Monday, 21 January 2013

It's about the glass

Some people can find fault with everything.  I was discussing this "glass is half empty" attitude with my teenagers, and realized that the old expression doesn't apply to me.  I am neither glass is half full nor glass is half empty.  My attitude is "Can I fill that glass for you?".  

Some glasses are meant to only be half filled

There is a tremendous amount of ego involved in setting out to run a marathon or finish one of the long-distance triathlons that I participate in.  You have to believe in yourself that you will be able to find the time to do the work, and have the resolve to carry on through the pain and the obstacles.  

Attitude matters a lot.  It's what allows you to get started with the work, and the work is what produces change.  Whether your attitude is happy or angry or whatever doesn't get things done.  The attitude that I am confident in my abilities allows you to use those abilities regardless of what you have now.

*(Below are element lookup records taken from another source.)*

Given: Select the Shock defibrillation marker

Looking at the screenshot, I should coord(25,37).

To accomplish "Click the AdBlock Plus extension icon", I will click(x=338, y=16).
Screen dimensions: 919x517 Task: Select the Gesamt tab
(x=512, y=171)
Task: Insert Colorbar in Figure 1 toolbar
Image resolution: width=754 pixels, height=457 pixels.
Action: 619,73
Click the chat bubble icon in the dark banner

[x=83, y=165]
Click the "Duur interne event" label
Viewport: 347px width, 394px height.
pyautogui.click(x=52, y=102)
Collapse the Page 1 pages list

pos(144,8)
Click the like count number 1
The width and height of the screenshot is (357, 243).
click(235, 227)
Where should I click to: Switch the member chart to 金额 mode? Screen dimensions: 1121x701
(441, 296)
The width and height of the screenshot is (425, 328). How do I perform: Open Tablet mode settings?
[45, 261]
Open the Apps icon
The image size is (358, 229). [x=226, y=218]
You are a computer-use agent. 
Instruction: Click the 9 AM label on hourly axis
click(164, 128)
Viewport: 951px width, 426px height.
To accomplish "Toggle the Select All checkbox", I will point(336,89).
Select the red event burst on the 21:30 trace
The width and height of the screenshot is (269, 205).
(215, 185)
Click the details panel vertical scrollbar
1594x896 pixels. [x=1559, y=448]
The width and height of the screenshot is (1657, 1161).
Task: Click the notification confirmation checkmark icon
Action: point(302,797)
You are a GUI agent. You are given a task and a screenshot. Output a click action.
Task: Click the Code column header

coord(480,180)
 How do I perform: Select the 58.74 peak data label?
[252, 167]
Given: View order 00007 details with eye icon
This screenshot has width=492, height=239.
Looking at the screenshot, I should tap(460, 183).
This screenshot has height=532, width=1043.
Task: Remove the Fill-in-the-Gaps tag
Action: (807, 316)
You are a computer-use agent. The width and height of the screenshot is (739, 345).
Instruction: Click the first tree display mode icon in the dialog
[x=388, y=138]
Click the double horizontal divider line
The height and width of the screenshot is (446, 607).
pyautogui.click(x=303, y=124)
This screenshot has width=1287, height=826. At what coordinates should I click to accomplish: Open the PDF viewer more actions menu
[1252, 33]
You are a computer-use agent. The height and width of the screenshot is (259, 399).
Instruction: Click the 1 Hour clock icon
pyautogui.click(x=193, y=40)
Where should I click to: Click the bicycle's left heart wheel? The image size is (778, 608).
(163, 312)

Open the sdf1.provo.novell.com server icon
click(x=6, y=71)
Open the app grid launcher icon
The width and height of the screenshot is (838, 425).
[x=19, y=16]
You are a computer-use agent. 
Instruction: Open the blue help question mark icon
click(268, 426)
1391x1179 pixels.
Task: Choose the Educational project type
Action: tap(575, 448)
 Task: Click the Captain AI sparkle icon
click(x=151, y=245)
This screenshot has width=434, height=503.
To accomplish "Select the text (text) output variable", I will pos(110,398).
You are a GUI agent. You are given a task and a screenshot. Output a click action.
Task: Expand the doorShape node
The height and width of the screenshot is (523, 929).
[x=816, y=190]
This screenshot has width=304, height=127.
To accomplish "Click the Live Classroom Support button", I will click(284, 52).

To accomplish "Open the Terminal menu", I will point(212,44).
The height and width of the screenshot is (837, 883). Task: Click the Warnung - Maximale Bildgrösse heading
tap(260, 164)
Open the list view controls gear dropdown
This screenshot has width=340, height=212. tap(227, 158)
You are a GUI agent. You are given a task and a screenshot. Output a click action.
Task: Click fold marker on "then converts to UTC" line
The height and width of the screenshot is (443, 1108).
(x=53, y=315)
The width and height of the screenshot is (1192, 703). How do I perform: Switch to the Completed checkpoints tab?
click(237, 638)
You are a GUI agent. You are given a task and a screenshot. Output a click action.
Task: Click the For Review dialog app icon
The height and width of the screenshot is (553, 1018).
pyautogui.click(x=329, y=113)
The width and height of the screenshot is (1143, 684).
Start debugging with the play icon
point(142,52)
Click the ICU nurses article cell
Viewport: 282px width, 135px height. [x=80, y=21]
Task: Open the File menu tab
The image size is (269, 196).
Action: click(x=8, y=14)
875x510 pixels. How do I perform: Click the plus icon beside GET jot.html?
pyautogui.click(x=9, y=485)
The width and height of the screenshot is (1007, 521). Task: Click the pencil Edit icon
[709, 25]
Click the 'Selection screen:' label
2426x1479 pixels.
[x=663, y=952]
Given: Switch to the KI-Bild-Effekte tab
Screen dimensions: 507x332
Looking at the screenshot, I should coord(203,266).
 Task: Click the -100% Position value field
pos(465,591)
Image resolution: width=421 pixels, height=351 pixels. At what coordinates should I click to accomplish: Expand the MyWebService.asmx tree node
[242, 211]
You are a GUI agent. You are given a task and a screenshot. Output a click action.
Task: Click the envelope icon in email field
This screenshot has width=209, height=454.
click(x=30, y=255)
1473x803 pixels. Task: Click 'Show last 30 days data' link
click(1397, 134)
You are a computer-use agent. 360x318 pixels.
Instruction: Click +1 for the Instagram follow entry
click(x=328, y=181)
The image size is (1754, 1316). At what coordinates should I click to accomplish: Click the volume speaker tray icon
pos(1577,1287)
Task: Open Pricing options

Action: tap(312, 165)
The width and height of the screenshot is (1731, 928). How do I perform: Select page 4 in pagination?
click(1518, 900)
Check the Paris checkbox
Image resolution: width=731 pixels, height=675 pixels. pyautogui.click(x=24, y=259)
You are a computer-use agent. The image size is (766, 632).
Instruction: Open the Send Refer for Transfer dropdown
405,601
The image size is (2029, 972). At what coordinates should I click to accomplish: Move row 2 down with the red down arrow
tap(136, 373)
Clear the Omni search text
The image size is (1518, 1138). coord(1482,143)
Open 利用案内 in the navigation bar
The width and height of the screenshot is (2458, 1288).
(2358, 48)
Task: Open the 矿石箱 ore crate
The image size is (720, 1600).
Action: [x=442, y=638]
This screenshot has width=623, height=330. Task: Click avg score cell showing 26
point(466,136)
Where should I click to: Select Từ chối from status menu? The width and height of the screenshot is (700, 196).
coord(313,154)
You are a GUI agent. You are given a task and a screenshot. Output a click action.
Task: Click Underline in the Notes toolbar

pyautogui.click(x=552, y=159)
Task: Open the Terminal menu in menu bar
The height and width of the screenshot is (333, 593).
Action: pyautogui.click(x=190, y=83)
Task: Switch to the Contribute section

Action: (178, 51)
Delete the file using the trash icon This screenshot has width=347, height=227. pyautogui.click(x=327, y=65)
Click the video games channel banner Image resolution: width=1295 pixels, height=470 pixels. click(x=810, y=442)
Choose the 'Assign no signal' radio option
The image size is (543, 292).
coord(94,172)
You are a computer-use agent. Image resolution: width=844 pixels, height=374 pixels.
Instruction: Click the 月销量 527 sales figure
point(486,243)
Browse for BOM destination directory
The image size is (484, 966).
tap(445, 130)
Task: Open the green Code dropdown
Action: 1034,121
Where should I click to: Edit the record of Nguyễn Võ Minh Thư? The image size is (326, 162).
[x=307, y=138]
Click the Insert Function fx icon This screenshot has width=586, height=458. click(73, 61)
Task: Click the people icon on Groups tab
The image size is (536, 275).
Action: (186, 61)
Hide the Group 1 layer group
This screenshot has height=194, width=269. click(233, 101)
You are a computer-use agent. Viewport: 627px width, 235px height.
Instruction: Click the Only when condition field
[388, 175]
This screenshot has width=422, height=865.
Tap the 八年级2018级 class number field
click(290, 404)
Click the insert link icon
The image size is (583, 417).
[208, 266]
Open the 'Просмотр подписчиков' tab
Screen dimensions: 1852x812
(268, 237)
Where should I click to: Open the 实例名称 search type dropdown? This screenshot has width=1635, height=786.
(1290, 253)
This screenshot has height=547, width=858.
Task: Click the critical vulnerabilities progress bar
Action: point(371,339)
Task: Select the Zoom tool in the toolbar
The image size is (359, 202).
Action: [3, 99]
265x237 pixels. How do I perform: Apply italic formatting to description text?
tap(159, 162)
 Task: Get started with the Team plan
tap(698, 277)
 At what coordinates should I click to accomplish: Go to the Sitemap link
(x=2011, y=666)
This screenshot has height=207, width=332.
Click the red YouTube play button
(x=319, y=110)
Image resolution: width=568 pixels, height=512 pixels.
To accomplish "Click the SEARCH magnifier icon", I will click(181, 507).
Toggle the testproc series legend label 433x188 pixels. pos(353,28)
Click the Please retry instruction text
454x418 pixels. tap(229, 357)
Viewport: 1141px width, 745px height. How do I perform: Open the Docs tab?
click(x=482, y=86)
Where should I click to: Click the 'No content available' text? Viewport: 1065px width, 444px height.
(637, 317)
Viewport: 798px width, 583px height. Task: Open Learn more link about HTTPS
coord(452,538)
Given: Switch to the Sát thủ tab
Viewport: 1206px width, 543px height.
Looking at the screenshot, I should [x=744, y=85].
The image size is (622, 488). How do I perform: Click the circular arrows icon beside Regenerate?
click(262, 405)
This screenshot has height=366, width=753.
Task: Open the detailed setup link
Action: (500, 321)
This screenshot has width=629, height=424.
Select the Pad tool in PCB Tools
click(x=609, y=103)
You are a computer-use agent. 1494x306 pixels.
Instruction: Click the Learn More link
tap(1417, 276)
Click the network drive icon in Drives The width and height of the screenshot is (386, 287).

Captain Kirk expressed this in Star Trek V The Final Frontier.  When offered to have his troubles eliminated, he replied, "I need my pain".  I need to have something to work at improving.  It's what makes life worth living.  Christopher Nolan's film Memento was all about this.  The hero is on a quest to find his wife's killer.  It turns out that there is no killer at all.  He has entirely manufactured the situation in order to give himself that impetus to continue to live. 

It's not that I'm happy with my half-filled glass.  I'm not.  I'm happy that I have a glass, regardless of what's in it so far.  If the glass is full?  I want a bigger glass.  I want to get started again in the process of improving on what I have.  I am confident that I can put more into the glass.  My satisfaction with life comes from seeing what's in the glass and knowing that I put it there.  I have faith that I can fill it further.  Do I stop to enjoy what's in the glass?  You bet.  Too often sometimes.  The next morning, I'm up and at it again.  Get to work.  Swim the lake.  Ride the bike.  Run the road.  

Nike had it right with their Find Your Greatness Olympic ads for London 2012.  Anyone can push themselves to go faster, farther, higher.  That's the Olympic ideal.  It's not about winning.  It's about trying harder.  It's not about what's in the glass.  It's about what you do with the glass.